The advantage of performing an ultrasound-guided injection cranial and posterior of the anterior superior iliac spine is the better visibility of the nerves at this point. Both nerves are usually not yet divided and therefore greater in diameter.

Technique

Ultrasound-guided approach

Intravenous access, ECG, pulse oximetry and blood pressure monitoring are established. The block tray is set up as previously outlined. The ultrasound machine and block tray should be placed in positions which allow the operator to simultaneously scan the patient and take items from the block tray with minimal movement. This setup may take some forethought but is a worthwhile exercise, and will facilitate successful regional anesthesia.

The operator stands on the side to be blocked with the patient in a supine position. The skin is disinfected with antiseptic solution and draped. A sterile sheath (CIVCO Medical Instruments, Kalona, IA, USA) is applied over the ultrasound transducer with sterile ultrasound gel (Aquasonic, Parker Laboratories, Fairfield, NJ, USA). Another layer of sterile gel is placed between the sterile sheath and the skin. The abdominal wall is scanned with a 6–13 MHz linear transducer. The ultrasound screen should be made to look like the scanning field, i.e. the right side of the screen represents the right side of the field. Adjustable ultrasound variables such as scanning mode, depth of field, and gain are optimized.

Injection point is 5 cm cranial and posterior to the anterior superior iliac spine. The nerves are kept in the center of the field of view, and the needle entry site is at the center of the linear transducer (out-of-plane) (Fig. 35.7).

A 23-gauge needle is advanced under real-time ultrasound guidance and local anesthetic is deposited along the needle entry path. A freehand technique rather than the use of a needle guide is preferred.
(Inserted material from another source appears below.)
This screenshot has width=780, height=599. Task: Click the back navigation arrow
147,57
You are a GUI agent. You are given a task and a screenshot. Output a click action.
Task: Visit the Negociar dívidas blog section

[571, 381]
A 21-GA × 50-mm insulated needle (B. Braun, Bethlehem PA) is inserted perpendicular to the axis of the beam of the ultrasound transducer. The needle is attached to sterile extension tubing, which is connected to a 20-mL syringe and flushed with local anesthetic solution to remove all air from the system. It is important not to advance the needle without good visualization. This may require needle or transducer adjustment.
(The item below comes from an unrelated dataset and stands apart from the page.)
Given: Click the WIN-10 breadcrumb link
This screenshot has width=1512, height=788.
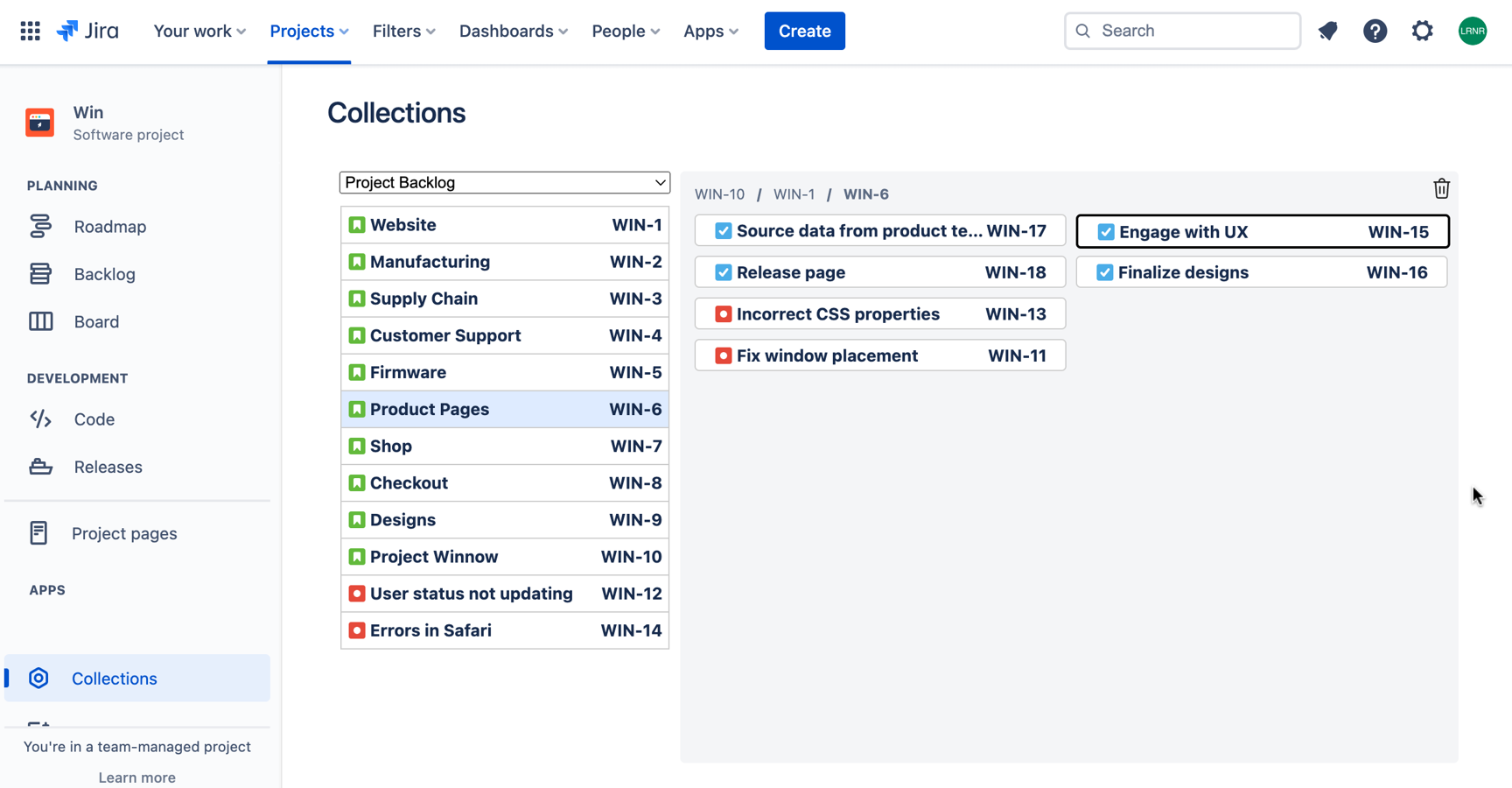Looking at the screenshot, I should 719,194.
Once the needle has been placed within the correct muscular plane adjacent to the nerves, 3–5 mL of local anesthetic solution is injected. Needle placement in the correct plane is indicated by fluid expansion in a space bounded by the hyperechoic fascial sheath of the internal oblique and transverse abdominis muscle layers (hydro dissect) (Fig. 35.8). Incorrect needle placement will result in intramuscular fluid during hydrodissection (Fig. 35.9).

Genitofemoral nerve block

Sonoanatomy

A high frequency linear transducer is used. The orientation of the transducer is perpendicular to the inguinal ligament. The final position of the transducer is 2 cm lateral to the pubic tubercle. The spermatic cord, which is oval or circular in shape with 1 or 2 arteries within it (the testicular artery and the artery to vas deferens), is identifed. In the female, the round ligament is identified (Fig. 35.11). It is possible also to start scanning with the transducer at the internal inguinal ring, at which the femoral artery can be visualized in the longitudinal scan (along the length of the femoral artery). By moving the ultrasound transducer in the cephalad direction, the artery is seen diving deep toward the inguinal ligament. At this point, an oval or circular structure can easily be seen superficial to the femoral artery. The transducer is then moved slightly in the medial direction away from the femoral artery. The genital branch of the genitofemoral nerve is not easily identified.